RECORDS SHOWN:
○ ○ ○ ○ ○ ○ ○

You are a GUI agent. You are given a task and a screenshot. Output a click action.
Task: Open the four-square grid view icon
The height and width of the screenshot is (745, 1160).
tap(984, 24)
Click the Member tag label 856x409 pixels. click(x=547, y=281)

○ ○ ○ ○ ○ ○ ○

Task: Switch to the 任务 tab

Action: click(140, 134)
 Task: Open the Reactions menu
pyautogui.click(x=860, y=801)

○ ○ ○ ○ ○ ○ ○

PROBLEM STATEMENT:
Copy out only the lines of the records above from the one with "You are a GUI" through the one with "Click the Member", exactly as they stand, both included.

SOLUTION FOR THIS EXERCISE:
You are a GUI agent. You are given a task and a screenshot. Output a click action.
Task: Open the four-square grid view icon
The height and width of the screenshot is (745, 1160).
tap(984, 24)
Click the Member tag label 856x409 pixels. click(x=547, y=281)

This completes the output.